I would love to get your help regarding xarray and opening multiple netcdf files. I have several .nc files containing lat, lon, time as dimensions. The files give monthly atmosphere temperature from 1850-01 until 2100-12. Each file contains this data for a different climate model. Now I want to combine the files to plot a multi-model time series and have a look on the multi-model mean. Opening each file simply with xr.open_dataset works, but the open_mfdataset not. These are the files I want to open:

tas_Amon_CNRM-ESM2-1_hist_ssp119_r1i1p1f2_gr_185001-210012.nc

tas_Amon_CanESM5_hist_ssp119_r10i1p1f1_gn_185001-210012.nc

tas_Amon_EC-Earth3-Veg-LR_hist_ssp119_r1i1p1f1_gr_185001-210012.nc

tas_Amon_EC-Earth3_hist_ssp119_r4i1p1f1_gr_185001-210012.nc

tas_Amon_GFDL-ESM4_hist_ssp119_r1i1p1f1_gr1_185001-210012.nc

tas_Amon_GISS-E2-1-G_hist_ssp119_r1i1p1f2_gn_185001-210012.nc

tas_Amon_IPSL-CM6A-LR_hist_ssp119_r1i1p1f1_gr_185001-210012.nc

and so on...

I applied

import xarray as xr

xr.open_mfdataset('path/to/file/*.nc', concat_dim=time)

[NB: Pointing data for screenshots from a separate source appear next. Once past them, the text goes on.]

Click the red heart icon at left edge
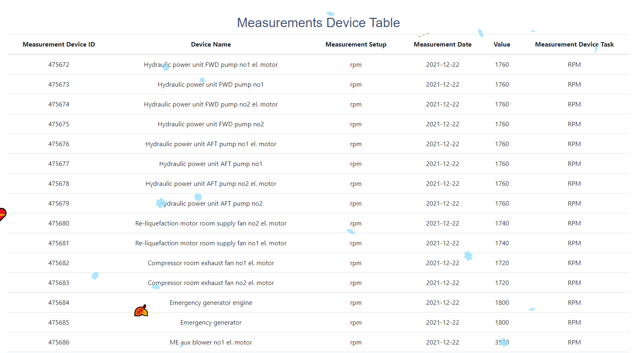tap(2, 214)
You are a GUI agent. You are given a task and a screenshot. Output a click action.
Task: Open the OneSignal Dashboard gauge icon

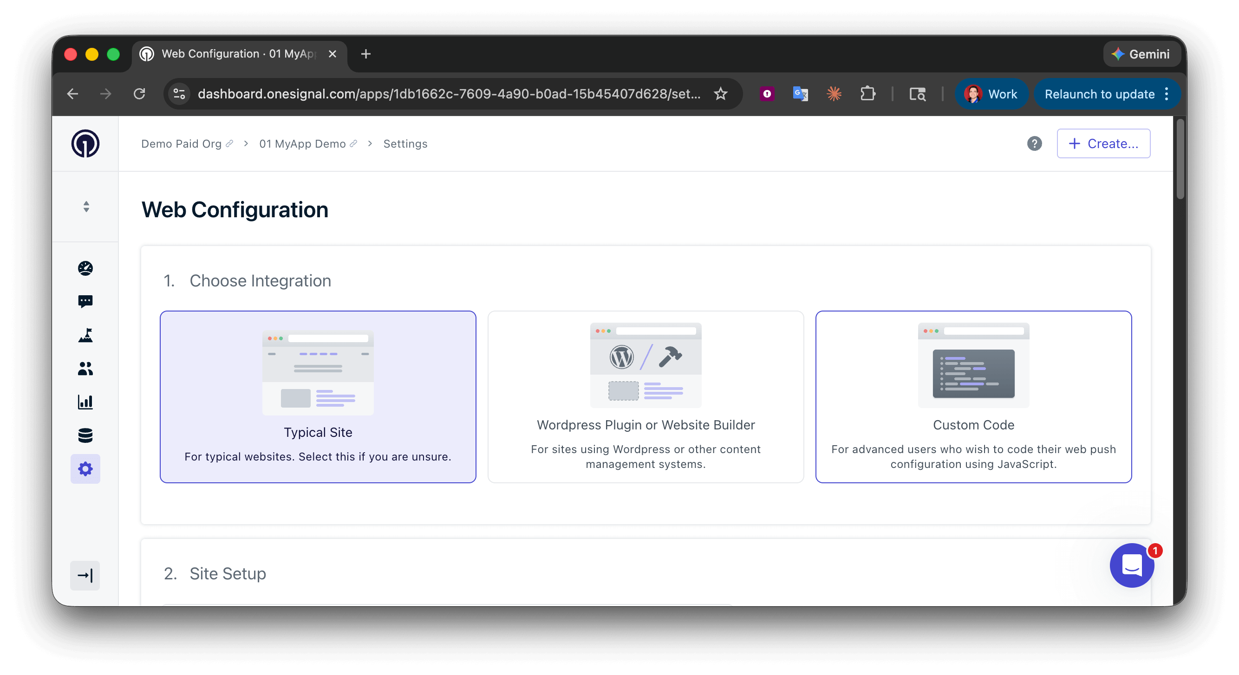coord(85,269)
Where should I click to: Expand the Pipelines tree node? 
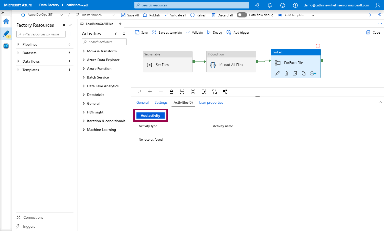[x=18, y=44]
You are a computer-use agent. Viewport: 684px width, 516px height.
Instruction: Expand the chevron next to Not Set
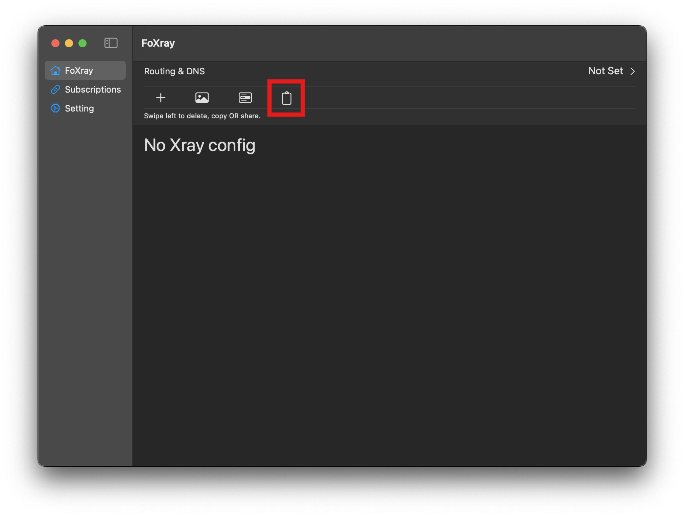coord(632,71)
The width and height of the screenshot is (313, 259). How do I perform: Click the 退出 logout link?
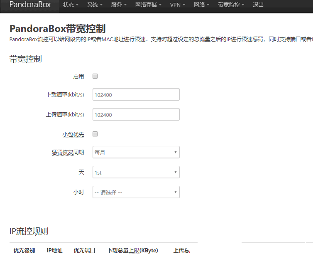(x=258, y=5)
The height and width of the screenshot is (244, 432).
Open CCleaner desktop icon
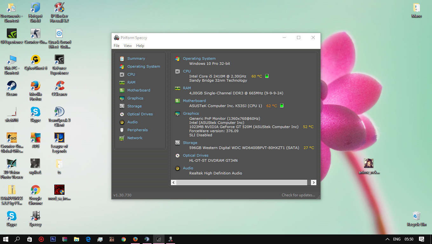pyautogui.click(x=59, y=86)
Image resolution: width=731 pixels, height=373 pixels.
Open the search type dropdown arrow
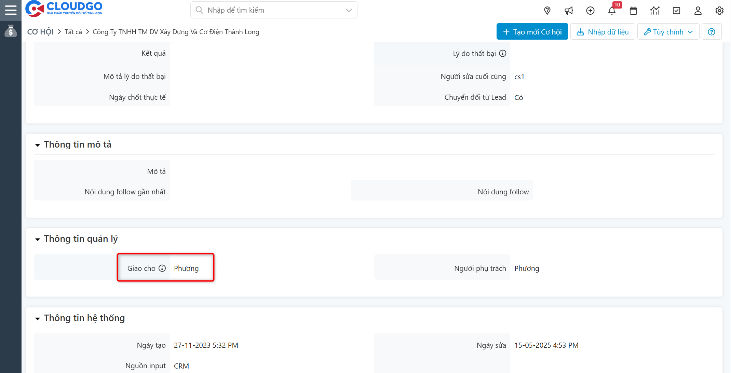point(349,10)
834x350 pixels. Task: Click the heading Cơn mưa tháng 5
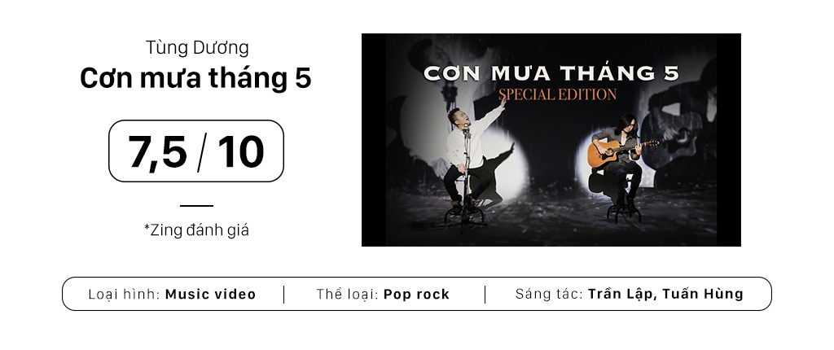pos(195,79)
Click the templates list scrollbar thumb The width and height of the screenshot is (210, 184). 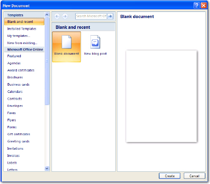pos(47,61)

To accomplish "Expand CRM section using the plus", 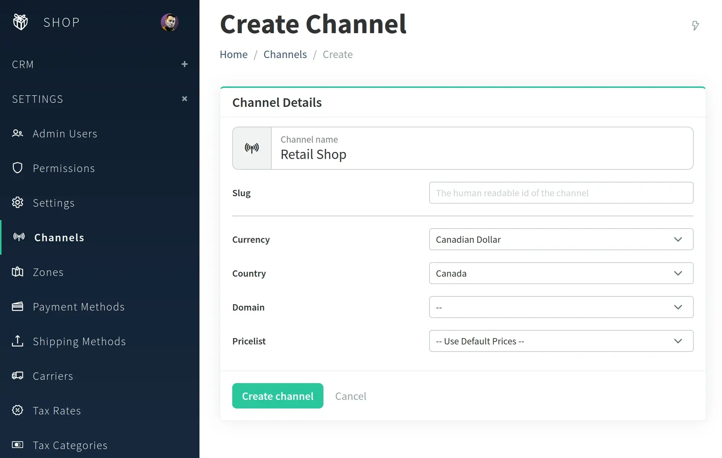I will (185, 64).
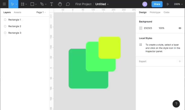Switch to the Assets tab

17,12
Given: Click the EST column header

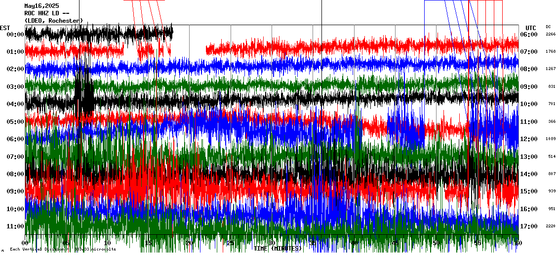Looking at the screenshot, I should 5,28.
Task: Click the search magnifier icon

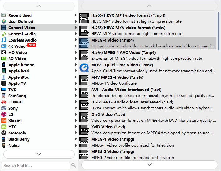Action: point(74,165)
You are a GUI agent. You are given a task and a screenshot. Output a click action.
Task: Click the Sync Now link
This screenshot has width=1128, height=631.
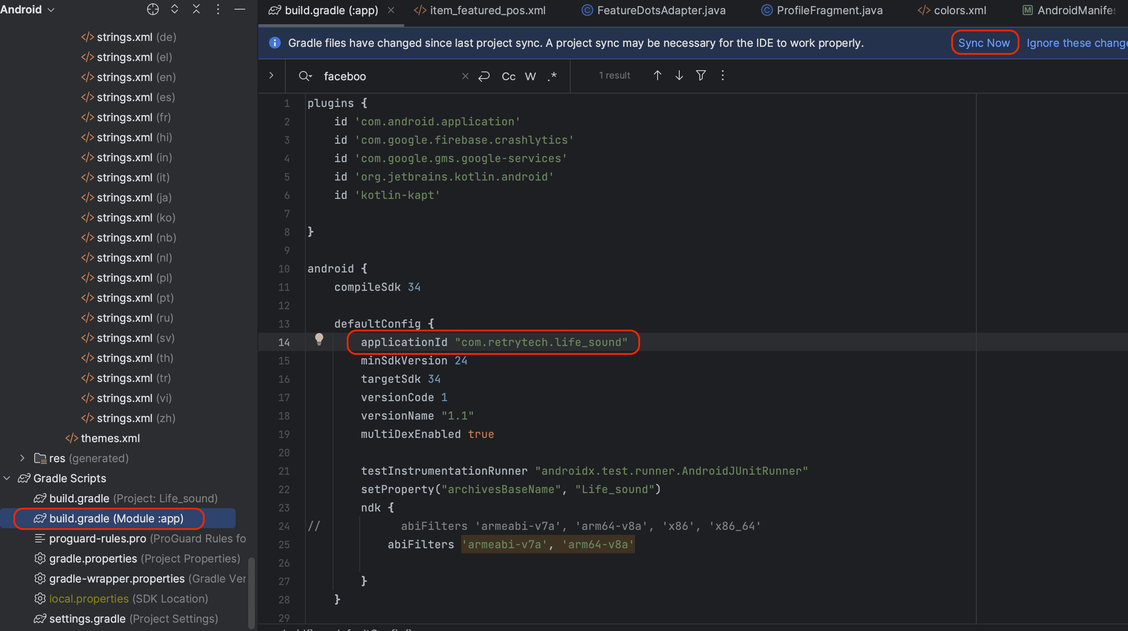983,43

My first error was about files having different calendars (so the time dimension either is datetime64 or object - that is the format is datetime format in some files and in others it is in string format). After doing deep research regarding that problem and adding several functions and comments to xr.open_mfdataset (preprocess=..., combat_by, concat_dim, etc.) I was not able to convert the  time coordinate into the same format. I then found that with ncks -A -v time file1.nc file2.nc I can override the time coordinate of file2 with the time coordinate of file 1. Applying xr.open_mfdataset and concat_dim='time' to these new adapted files gives me a new error of "Every dimension needs a coordinate for inferring concatenation order". Now I am wondering if I have to bring the files on the same grid in order to be able to open them with xr.open_mfdataset?

I also already tried to open only two files with the same time coordinate (datetime64) and it gives me the following error: ValueError: Could not interpret 'tas_Amon_EC-Earth3_hist_ssp119_r4i1p1f1_gr_185001-210012.' as a number

That makes me now very fuzzy that I do not get the errors away since a few days and thought, you know perhaps why these errors occur, or had already once a same error?

1

1 Answers

0
votes

You are aiming to merge multiple CMIP6 model outputs and combine them into an ensemble mean. I am not sure how to solve this using xarray, but this can be done in a few lines with my nctoolkit package, which uses CDO as a backend (read about the package here).

Based on the data, you have supplied, my guess is that you are working with more or less the raw data, with the historical and ssp data combined. This means the grids will be different. So you'll probably need to do the analysis in a couple of steps. First regrid to a common grid of your choosing. I've just used the first file in the ensemble below. Second you want to calculate the ensemble mean. The following should work problem free.

import nctoolkit as nc
ds = nc.open_data('path/to/file/*.nc')
ds.regrid(ds[0], method = "nn")
# Asssuming some of the files have more than one variable, you might need to do this
ds.select(variable = "tas")
ds.ensemble_mean()
ds.plot()
# if you want to convert from an nctoolkit dataset to an xarray dataset:
ds_xr = ds.to_xarray()